REQUIREMENTS |
Retype the items below character for character, starting at the first line and ending with the line that contains "point(1557,353)".
___ ENTRIES SUPPLIED ___
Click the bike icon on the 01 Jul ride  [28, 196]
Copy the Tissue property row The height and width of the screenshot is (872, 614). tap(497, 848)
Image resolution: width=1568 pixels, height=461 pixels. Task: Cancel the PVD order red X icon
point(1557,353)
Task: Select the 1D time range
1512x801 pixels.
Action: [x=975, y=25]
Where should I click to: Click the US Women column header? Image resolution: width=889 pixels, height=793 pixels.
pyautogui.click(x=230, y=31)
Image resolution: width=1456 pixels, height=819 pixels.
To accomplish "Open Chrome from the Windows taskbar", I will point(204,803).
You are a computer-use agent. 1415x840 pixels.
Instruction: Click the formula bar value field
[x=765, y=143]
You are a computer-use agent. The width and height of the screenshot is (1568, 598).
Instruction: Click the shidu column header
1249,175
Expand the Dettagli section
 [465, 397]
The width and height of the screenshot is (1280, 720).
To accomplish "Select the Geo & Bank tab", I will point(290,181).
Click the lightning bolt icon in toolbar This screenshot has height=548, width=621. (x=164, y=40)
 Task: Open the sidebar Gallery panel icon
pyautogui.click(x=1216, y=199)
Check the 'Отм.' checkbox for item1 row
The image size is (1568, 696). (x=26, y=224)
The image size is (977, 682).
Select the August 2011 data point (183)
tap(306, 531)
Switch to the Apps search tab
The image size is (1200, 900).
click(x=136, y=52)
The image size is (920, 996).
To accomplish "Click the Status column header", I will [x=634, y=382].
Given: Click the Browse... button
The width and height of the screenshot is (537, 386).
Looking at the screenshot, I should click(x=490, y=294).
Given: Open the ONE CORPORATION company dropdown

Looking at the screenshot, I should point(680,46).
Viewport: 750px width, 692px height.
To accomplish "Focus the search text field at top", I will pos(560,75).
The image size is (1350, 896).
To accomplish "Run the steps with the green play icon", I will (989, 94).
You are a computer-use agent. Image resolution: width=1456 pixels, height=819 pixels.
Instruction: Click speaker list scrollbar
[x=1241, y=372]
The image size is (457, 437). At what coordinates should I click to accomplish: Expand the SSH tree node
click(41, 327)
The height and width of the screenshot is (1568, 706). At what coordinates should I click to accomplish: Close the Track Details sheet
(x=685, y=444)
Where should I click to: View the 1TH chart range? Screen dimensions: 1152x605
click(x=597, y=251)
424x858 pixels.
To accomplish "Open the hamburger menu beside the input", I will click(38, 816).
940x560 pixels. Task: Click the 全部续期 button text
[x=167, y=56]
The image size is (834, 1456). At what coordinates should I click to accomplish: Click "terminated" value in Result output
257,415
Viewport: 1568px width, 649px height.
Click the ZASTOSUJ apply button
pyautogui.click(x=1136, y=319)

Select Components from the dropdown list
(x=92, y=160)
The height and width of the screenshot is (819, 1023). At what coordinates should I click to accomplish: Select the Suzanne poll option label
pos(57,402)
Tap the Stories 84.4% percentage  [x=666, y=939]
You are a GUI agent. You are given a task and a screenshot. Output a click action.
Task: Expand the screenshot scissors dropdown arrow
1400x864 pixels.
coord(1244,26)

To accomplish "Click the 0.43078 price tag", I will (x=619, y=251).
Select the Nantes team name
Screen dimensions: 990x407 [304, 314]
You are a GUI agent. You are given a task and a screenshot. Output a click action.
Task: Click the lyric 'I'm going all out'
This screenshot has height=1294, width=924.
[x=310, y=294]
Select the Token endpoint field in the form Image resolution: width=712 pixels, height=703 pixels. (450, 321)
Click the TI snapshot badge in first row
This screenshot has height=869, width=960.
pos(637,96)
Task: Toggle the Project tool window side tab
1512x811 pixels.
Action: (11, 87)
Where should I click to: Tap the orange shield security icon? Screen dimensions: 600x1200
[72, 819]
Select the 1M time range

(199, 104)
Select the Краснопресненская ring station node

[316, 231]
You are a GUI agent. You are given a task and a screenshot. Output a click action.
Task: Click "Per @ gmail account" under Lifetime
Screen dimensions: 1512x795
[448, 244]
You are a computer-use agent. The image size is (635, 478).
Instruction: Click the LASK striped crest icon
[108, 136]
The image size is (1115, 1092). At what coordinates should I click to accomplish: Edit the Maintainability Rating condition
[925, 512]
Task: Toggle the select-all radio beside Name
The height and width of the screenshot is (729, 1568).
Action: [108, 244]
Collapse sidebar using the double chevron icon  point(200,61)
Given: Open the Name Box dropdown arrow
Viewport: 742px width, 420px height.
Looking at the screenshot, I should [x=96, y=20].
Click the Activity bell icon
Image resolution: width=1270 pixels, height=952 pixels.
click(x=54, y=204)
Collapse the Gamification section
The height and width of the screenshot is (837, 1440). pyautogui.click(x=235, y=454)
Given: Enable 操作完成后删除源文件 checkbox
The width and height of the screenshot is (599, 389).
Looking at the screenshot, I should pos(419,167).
___
REPLY |
Click the bike icon on the 01 Jul ride  [28, 196]
Copy the Tissue property row The height and width of the screenshot is (872, 614). tap(497, 848)
Image resolution: width=1568 pixels, height=461 pixels. Task: Cancel the PVD order red X icon
point(1557,353)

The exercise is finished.